Modularisation has been creeping into the education system for many years; parcelling up education into bite size chunks, making it more easily digestible for students. Universities have had modular courses since the 1990s and before. Modularisation was put into A-Levels in 2000, which squeezed subjects like Mathematics into blocks and led to a catastrophic fall in numbers studying the subject – as well as worsening it as a preparation for University.
Despite all of this failure, progress appears relentless. Labour’s QCDA (now being abolished) was responsible for the introduction of modular GCSE Mathematics this September. In primary schools, children are taught in “blocks” which are then split into “units”.
Some will argue that modular examinations are not inherently bad. They can be designed so that subjects like Mathematics are taught in a sequential way and that builds on the previous knowledge. However, this is not the way that it has worked in practice. Subjects are sliced up, making it harder for pupils to grasp the fundamental concepts. Layered subjects like Mathematics build on previous knowledge. One cannot learn and forget and move on to the next module, and the “one piece jigsaws” that are studied bore pupils and make it less interesting. The beauty of an academic discipline is the “eureka moment” when all of the hard work comes to fruition.
Modularisation has been introduced to “motivate” and “encourage” pupils, to provide stepping stones to the final result. The subtext is that knowledge for its own sake is not enjoyable or fun, a series of tests must be passed for learning to have any meaning. There has been an attempt to fix problems in the education system, for example a shortage of qualified Mathematics teachers or unaccountable schools, by adjusting the qualifications system. Like printing money to promote economic growth, the number of exams taken has been increased to stimulate intellectual growth. This has resulted in grade inflation and weakened the underlying discipline required to make genuine progress.
What should have been tests of a student’s performance have been used to judge schools and the government. This has created all sorts of perverse incentives such as focus on borderline students and pushing all A-Levels to be equivalent to each other (for example Further Mathematics should be no harder than Mathematics).
We need to take the opposite approach.
Standards should be anchored in academic disciplines and change needs to take place in schools and teaching, not shifting the goalposts. In the case of A-Levels, this would be about universities having the power to ensure exams are set to prepare students for university courses (I have found that employers would rather have qualifications approved by universities than by a Quango for students that leave school at 18). This could be maintained with the existing examination bodies system and universities acting as custodian/regulator.
For the Government to have faith that school leavers are keeping up with international competitors, a different mechanism should be used so that students’ results are not skewed by political objectives.
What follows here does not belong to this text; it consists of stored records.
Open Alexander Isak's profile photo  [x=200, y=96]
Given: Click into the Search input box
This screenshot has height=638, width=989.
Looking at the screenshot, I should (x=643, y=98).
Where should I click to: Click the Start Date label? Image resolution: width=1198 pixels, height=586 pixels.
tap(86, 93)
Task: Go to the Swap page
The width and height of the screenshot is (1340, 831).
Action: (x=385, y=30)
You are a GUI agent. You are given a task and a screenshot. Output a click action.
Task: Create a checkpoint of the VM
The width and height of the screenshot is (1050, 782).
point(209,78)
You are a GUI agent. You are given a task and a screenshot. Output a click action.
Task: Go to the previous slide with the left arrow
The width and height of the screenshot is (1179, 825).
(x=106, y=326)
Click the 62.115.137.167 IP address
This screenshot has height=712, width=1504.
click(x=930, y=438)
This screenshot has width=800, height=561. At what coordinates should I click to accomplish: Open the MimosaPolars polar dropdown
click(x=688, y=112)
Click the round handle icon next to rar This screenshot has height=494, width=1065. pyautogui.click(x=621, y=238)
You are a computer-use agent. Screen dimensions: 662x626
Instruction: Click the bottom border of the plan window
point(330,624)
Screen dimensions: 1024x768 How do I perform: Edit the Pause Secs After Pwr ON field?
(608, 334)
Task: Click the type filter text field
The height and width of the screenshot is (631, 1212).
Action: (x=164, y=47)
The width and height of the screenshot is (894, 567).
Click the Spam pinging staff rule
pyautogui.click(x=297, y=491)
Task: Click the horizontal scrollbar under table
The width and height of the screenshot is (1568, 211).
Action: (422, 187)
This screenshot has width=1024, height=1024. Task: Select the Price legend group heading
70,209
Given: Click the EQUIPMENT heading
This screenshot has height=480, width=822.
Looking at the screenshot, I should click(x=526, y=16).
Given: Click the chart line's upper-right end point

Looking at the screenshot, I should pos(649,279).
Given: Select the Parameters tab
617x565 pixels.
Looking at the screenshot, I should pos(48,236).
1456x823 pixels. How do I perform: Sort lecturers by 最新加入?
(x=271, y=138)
Thus, I think it would be the wrong approach to compare questions for different countries as this does not take account of the overall body of knowledge or the style of marking that would be used.
We should instead expand the current TIMSS (Trends in International Mathematics and Science Study) and PISA (Programme for International Student Assessment) arrangements that assess the performance of students in other OECD countries sitting the same test. TIMSS, run by the International Association for the Evaluation of Educational Achievement and carried out every four years, measures and compares the performance of fourth and eighth grade students from over 40 countries in Mathematics and the sciences. PISA, which is run by the OECD, takes place every three years and measures reading ability as well as performance in Mathematics and the sciences.
Achieving change at a ground level will take a number of years and will involve real power being handed to universities as the custodians of academic knowledge. Gradually they could also be involved in the entry requirement for A-Level and hence the standard to be reached at GCSE. In the short term the Government needs to get a grip on Mathematics GCSE (which is being developed into two qualifications) and Mathematics A-Levels, which are already underway. The involvement of leading academics in the development of these new qualifications should ensure there is a rigorous linear approach.
As a country we need to rediscover a thirst for knowledge. The 472,000 students applying for fewer than 9,000 places at the Indian Institutes of Technology this year do not have to be “motivated” to take exams. If Britain constantly sends out the message to students that education for itself is not interesting enough, that modular exams are needed to keep them going, we will destroy the love of learning and our long term prosperity.